Exercises:
a: Answer these questions about the passage on foundationalism and the obviousness of logic:
(i) Between which two kinds of knowledge have recent foundationalists drawn a line?
(ii) What are the two ways epistemic "obviousness" can be interpreted?
(iii) What is the first criticism raised against the idea that logic is grounded in common-sense obviousness?
b: Reproduce the passage on foundationalism and the obviousness of logic between "Finally, recent foundationalists" and "to higher-order theories.", inclusive, replacing "epistemic friction" with "epistemic grounding".
c: Go on with the passage on foundationalism and the obviousness of logic from the point where it stops.

Document:
Finally, recent foundationalists (e.g., Alston 1976b, 1983) have drawn a line between first- and second-order knowledge, claiming foundationalism has the responsibility of grounding first-order but not second-order knowledge. This move contradicts foundationalism’s claim to provide a foundation for our entire system of knowledge, and it is especially unsatisfactory from the perspective of epistemic friction, according to which embeddedness in reality is a universal requirement, hence applicable to higher-order as much as to first-order knowledge. This requirement could, in principle, be met by a two-pronged foundationalism, providing distinct foundations for first- and higher-order theories, but I know of no bifurcated foundationalism that fulfills this requirement with respect to higher-order theories.

3.2 Obviousness

Epistemic “obviousness” can be interpreted either as pointing to a special faculty of “intuitive” knowledge or as common-sense obviousness. Since we have already dealt with the former, let us now turn to the latter.

The idea that logic is grounded in common-sense obviousness is open to multiple criticisms. First, judgments of obviousness are clearly fallible. Indeed, the development of a systematic science as opposed to everyday opinion is at least partly a reaction to the fallibility of common-sense obviousness. Second, the idea that logic is obvious is a vague idea. The unclarity of this idea is not just inconvenient; it threatens the claim that logic requires no theoretical grounds. To understand the sense in which logic is obvious (and sanctioned by its obviousness), we have to understand (a) what features of logical truths/inferences make them obvious (what features distinguish them from non-obvious truths/inferences and from obvious truths/inferences which are not logical), and (b) what the normative force of this obviousness is. In short, to understand the view that logic is grounded in the obvious we have to develop a theory of the kind of obviousness that logic is grounded in. But this would undermine the view that logic does not require a theoretical foundation.

Supplied information:
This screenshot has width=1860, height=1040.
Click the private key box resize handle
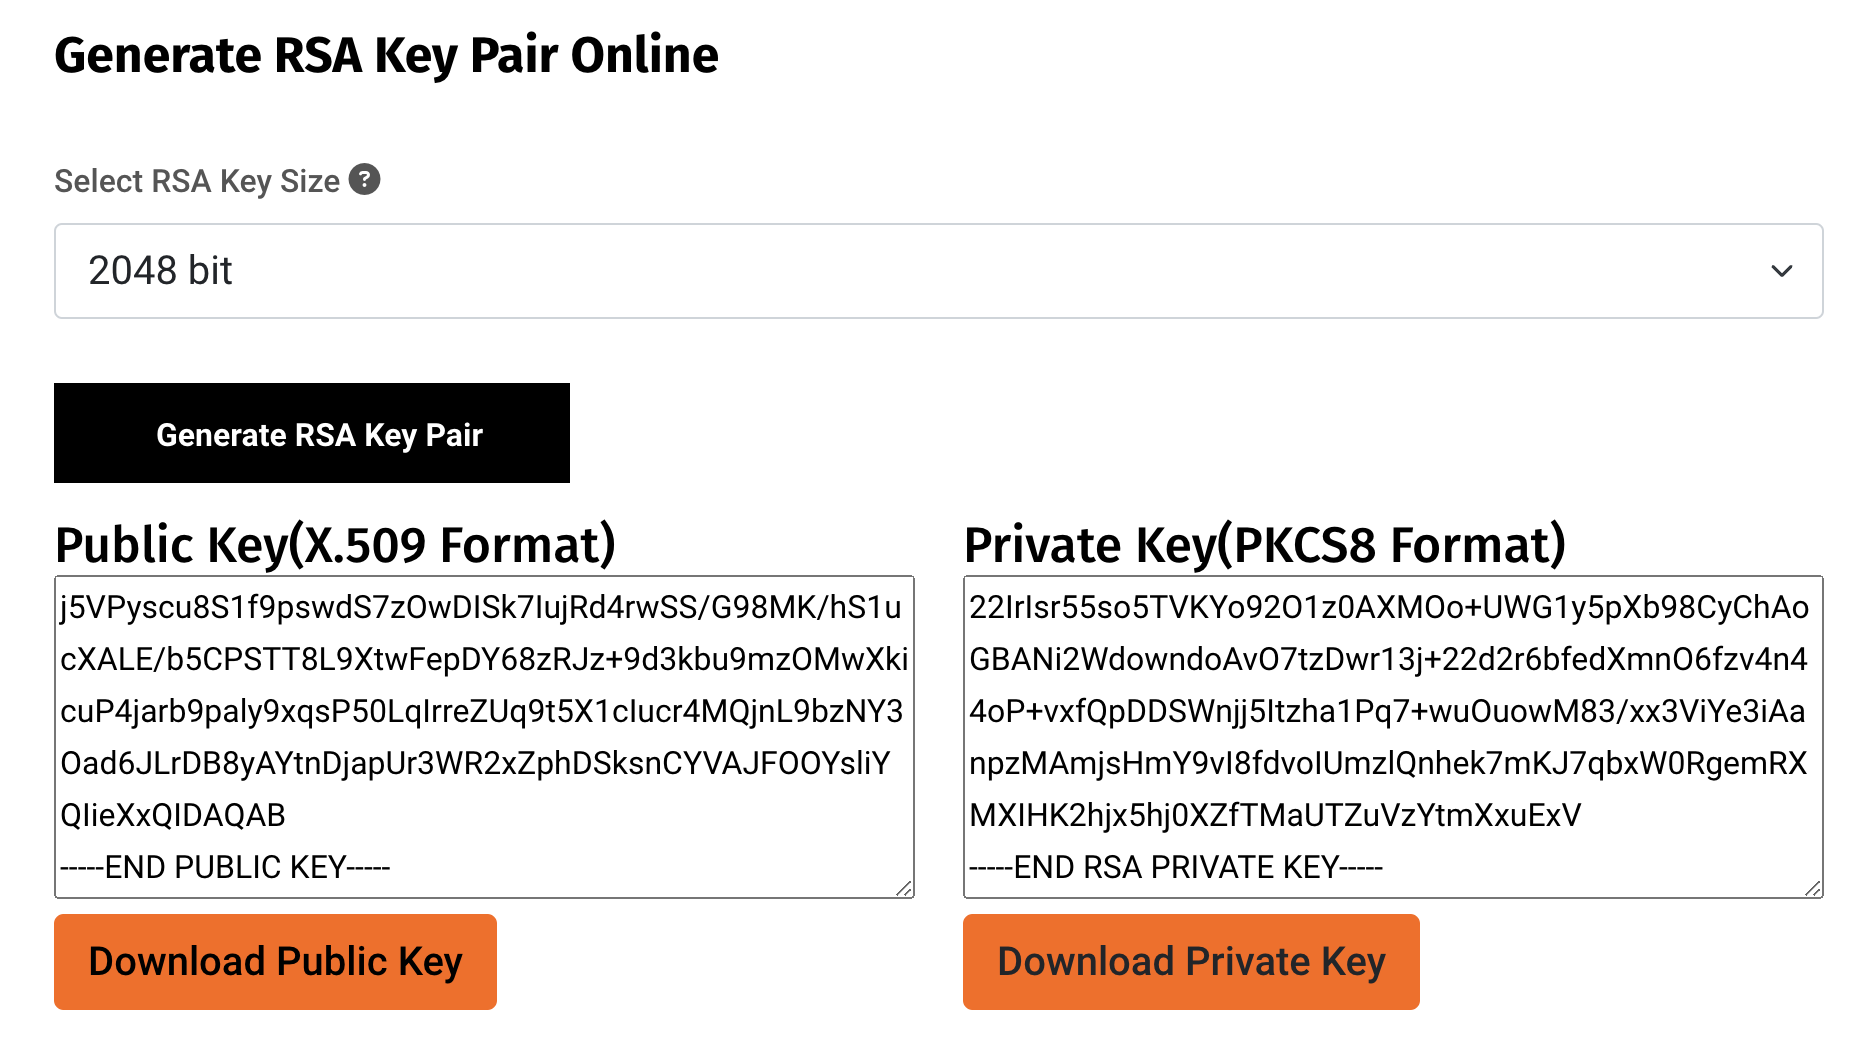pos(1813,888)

Written responses:
a:
(i) First-order knowledge and second-order knowledge.
(ii) As pointing to a special faculty of "intuitive" knowledge, or as common-sense obviousness.
(iii) Judgments of obviousness are clearly fallible.

b:
Finally, recent foundationalists (e.g., Alston 1976b, 1983) have drawn a line between first- and second-order knowledge, claiming foundationalism has the responsibility of grounding first-order but not second-order knowledge. This move contradicts foundationalism’s claim to provide a foundation for our entire system of knowledge, and it is especially unsatisfactory from the perspective of epistemic grounding, according to which embeddedness in reality is a universal requirement, hence applicable to higher-order as much as to first-order knowledge. This requirement could, in principle, be met by a two-pronged foundationalism, providing distinct foundations for first- and higher-order theories, but I know of no bifurcated foundationalism that fulfills this requirement with respect to higher-order theories.

c:
Finally, grounding logic in our common-sense judgments of obviousness brings to the fore the problem alluded to above: On the one hand foundationalism’s attitude toward knowledge is exceptionally critical, on the other hand it is remarkably uncritical. On the one hand foundationalism rejects any item of knowledge that lacks a foundation, on the other hand it sets outrageously low standards of approbation (mere “common-sense obviousness,” i.e., mere appearance of obviousness) for items constituting the “foundation”. The result, however, is not a “stand off” between the two forces. Due to the non-symmetric nature of foundationalism, low standards at the bottom mean low standards for the entire structure, while high standards at the top do not have the same effect.

3.3 Conventionality

Another solution to the problem of grounding logic in reality is conventionality. Logical theory, according to, e.g., Carnap, is conventional rather than factual, and as such its lack of groundedness in reality is innocuous, i.e., cannot cause error in knowledge. To introduce error into our system of knowledge a theory must say (or imply) something false about the world, but logical theory says nothing about the world—it merely introduces a set of linguistic conventions for saying things about it.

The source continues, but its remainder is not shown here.